Rinascimento Sociale

Il declino economico e culturale dell'Occidente, ci ha tolto all' improvviso quelle certezze o illusioni, lavoro stabile, grandi industrie, istituzioni democratiche, identità nazionale, la fine dei tempi felici nei quali potevamo sentirci una zona privilegiata del mondo, un'isola di sicurezza, di benessere, di civiltà.

Troppe cose si sono globalizzate, economia, comunicazione, stili di vita e molte altre, per un contraccolpo di autodifesa, si sono localizzate e provincializzate, il nostro Paese sente di essere nel mezzo di un passaggio assai difficile della sua storia.

I nostri giovani attendono di definire i loro obiettivi da raggiungere (realizzazioni professionali, possibilità di creare il proprio nucleo familiare, come formare le risorse per affrontare serenamente la vecchiaia) e degli esempi da imitare (persone che portino il loro contributo alla crescita culturale, morale ed economica della comunità).
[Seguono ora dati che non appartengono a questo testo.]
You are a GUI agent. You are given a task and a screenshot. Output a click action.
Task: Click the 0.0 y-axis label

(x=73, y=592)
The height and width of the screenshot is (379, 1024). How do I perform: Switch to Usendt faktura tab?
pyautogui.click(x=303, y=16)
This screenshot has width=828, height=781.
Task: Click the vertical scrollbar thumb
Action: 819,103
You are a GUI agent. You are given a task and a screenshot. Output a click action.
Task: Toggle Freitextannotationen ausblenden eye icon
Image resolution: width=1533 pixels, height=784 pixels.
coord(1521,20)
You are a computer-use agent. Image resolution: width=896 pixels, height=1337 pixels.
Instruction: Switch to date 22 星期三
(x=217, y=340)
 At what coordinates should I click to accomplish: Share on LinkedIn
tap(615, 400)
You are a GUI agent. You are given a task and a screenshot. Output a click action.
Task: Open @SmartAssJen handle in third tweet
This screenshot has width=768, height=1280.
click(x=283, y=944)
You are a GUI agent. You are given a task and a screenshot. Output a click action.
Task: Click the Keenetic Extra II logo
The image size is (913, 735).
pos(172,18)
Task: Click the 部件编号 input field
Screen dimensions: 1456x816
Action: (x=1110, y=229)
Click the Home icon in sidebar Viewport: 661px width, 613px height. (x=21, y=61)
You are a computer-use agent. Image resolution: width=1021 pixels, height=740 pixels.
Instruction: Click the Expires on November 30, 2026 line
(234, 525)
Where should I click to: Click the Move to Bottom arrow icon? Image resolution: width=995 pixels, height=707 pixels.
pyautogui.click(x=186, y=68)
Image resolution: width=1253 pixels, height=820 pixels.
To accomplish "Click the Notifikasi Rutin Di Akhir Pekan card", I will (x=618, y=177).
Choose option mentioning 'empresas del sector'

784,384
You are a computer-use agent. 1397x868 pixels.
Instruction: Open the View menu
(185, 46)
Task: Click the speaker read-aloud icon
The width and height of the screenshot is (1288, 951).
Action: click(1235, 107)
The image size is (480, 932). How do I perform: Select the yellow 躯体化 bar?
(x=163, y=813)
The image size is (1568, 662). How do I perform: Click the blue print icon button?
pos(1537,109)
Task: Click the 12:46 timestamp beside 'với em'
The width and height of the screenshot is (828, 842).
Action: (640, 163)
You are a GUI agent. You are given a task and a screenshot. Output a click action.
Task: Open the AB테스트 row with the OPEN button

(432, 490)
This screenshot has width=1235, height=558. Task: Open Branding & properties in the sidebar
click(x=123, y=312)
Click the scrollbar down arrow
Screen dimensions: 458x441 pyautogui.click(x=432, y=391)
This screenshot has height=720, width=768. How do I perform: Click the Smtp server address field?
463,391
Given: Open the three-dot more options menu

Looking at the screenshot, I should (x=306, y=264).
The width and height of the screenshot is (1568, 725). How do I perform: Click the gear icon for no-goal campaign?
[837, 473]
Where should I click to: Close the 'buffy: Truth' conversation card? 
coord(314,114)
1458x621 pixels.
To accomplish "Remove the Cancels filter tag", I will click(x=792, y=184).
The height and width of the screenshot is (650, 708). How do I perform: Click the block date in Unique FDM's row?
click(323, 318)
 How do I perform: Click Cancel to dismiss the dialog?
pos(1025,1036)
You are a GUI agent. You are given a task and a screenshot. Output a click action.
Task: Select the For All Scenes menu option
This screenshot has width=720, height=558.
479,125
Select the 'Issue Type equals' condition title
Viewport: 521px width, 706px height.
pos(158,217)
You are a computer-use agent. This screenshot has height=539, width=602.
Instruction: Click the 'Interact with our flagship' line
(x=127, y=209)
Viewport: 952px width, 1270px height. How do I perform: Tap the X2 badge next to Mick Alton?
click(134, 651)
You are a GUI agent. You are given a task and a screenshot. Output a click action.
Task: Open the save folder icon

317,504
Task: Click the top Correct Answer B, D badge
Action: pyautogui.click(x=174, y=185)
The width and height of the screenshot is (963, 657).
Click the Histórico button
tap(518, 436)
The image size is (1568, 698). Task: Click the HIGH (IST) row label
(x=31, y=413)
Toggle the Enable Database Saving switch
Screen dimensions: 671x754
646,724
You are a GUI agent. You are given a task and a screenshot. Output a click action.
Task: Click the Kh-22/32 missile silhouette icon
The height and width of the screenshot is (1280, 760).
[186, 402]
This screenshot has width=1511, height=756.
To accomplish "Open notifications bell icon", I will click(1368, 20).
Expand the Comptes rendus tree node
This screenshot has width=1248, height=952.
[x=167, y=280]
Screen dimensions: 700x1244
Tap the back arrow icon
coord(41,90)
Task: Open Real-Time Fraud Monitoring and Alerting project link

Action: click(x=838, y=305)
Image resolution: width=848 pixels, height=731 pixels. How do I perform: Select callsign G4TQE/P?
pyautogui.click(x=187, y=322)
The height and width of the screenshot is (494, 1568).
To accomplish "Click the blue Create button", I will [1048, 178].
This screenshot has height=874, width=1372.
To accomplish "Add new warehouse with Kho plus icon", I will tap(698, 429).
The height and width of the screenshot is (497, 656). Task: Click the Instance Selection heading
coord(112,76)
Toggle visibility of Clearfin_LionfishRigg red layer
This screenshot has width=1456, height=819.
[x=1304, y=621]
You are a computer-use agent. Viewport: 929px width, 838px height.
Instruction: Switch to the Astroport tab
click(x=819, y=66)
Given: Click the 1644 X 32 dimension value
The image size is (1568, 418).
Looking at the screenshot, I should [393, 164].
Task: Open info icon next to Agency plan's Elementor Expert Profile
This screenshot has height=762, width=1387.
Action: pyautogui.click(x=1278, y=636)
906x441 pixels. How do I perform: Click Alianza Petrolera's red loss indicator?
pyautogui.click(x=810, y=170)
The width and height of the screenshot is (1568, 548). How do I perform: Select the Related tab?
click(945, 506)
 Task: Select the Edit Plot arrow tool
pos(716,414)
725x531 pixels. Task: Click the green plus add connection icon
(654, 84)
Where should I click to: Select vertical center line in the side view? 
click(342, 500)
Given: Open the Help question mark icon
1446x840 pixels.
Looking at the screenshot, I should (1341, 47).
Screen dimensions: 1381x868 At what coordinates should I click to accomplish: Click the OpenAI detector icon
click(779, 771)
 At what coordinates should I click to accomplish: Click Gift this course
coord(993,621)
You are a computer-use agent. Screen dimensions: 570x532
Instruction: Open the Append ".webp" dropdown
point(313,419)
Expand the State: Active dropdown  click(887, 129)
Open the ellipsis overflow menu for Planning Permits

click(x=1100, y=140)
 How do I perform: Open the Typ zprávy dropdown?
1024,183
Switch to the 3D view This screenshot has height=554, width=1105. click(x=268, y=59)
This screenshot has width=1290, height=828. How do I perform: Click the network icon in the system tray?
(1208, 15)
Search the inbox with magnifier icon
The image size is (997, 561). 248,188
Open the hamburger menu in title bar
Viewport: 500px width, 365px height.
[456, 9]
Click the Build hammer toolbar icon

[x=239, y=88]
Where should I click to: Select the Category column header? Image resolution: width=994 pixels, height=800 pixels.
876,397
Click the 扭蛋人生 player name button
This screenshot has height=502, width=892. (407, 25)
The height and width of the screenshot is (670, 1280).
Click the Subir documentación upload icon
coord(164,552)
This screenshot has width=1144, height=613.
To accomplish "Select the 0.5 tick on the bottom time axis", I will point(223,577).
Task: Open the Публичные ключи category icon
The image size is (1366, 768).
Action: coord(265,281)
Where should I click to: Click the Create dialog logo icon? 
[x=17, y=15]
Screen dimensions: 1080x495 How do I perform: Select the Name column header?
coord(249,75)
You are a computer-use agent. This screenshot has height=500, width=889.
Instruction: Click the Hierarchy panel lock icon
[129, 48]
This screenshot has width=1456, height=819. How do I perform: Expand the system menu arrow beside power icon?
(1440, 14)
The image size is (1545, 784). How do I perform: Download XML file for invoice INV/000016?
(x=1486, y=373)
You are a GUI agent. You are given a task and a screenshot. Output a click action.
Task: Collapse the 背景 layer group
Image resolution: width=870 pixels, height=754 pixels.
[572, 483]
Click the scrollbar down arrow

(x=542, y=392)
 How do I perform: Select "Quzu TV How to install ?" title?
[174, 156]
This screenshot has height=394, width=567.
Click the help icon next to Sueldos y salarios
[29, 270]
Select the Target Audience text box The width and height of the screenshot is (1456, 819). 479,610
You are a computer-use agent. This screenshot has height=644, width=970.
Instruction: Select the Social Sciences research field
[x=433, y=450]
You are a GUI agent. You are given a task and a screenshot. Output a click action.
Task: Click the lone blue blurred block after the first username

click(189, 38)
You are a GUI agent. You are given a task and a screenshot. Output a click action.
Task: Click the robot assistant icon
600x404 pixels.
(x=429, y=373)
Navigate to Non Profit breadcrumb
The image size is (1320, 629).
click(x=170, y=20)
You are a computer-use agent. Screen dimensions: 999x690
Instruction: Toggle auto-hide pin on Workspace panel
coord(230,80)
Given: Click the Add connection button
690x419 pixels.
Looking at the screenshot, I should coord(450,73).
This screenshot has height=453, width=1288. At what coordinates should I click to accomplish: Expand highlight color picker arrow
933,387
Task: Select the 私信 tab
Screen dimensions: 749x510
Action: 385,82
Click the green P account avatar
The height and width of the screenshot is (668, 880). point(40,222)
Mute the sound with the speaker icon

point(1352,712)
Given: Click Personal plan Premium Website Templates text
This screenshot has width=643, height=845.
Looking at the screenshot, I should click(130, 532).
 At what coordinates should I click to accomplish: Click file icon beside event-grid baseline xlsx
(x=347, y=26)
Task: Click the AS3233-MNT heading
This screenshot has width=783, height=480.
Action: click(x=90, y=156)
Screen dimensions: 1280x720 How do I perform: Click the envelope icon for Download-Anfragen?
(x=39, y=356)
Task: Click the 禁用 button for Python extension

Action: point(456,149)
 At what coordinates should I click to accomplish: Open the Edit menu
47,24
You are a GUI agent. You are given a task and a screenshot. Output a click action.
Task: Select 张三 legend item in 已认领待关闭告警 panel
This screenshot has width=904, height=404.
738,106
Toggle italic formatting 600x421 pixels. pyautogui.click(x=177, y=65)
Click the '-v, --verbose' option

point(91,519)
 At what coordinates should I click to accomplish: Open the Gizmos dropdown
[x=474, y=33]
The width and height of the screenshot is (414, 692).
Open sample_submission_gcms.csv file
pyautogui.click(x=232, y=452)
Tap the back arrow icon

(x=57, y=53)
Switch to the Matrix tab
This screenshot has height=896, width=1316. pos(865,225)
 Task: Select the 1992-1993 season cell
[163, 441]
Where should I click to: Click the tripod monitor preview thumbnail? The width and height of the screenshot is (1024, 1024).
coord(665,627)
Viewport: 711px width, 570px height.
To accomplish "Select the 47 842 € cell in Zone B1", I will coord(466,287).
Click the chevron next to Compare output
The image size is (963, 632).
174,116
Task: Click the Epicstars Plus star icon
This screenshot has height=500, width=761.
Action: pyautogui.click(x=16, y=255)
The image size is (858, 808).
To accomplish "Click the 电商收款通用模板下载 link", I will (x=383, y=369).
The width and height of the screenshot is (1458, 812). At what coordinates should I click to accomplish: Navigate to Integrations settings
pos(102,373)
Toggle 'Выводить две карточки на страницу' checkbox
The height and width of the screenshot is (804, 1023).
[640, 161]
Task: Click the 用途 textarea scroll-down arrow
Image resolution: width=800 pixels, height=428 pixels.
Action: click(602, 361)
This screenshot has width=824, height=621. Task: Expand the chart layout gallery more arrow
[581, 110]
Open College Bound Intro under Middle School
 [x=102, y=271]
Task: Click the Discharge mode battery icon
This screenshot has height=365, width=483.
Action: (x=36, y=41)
I 55/65enni hanno bisogno della certezza di poter lavorare, non solo per poter sopravvivere ma per rendersi protagonisti del cambiamento necessario per assicurare ai figli ed ai nipoti di vivere serenamente.

I pensionati che sanno che il loro domani non sarà così come lo avevano immaginato, anche loro potranno, vorranno e dovranno essere protagonisti del cambiamento.

In Italia ci sono 19 milioni di pensionati, 3,5 milioni di dipendenti pubblici su 60 milioni di abitanti. Gli italiani che lavorano nel privato devono pagare le tasse per mantenere in vita il 38% della popolazione escludendo bambini, studenti e disoccupati.

A cambiare il quadro che ci eravamo fatti sinora sul nostro futuro è principalmente l'allungamento dell'età lavorativa. A metà di questo secolo si andrà in pensione intorno ai 70 anni e si vivrà oltre gli 80 anni. Questi dati consigliano di spostare la nostra attenzione dalle pensioni agli aspetti della questione giovanile.

In Italia non sono solo i giovani a non lavorare: poco più del 30 per cento delle persone nella fascia di età tra i 55 e i 65 anni lavorano, contro il 45 per cento della Germania e il 70 per cento della Svezia. E’ necessario sviluppare un’economia che li veda impiegati e impegnati come protagonisti per costruire il futuro.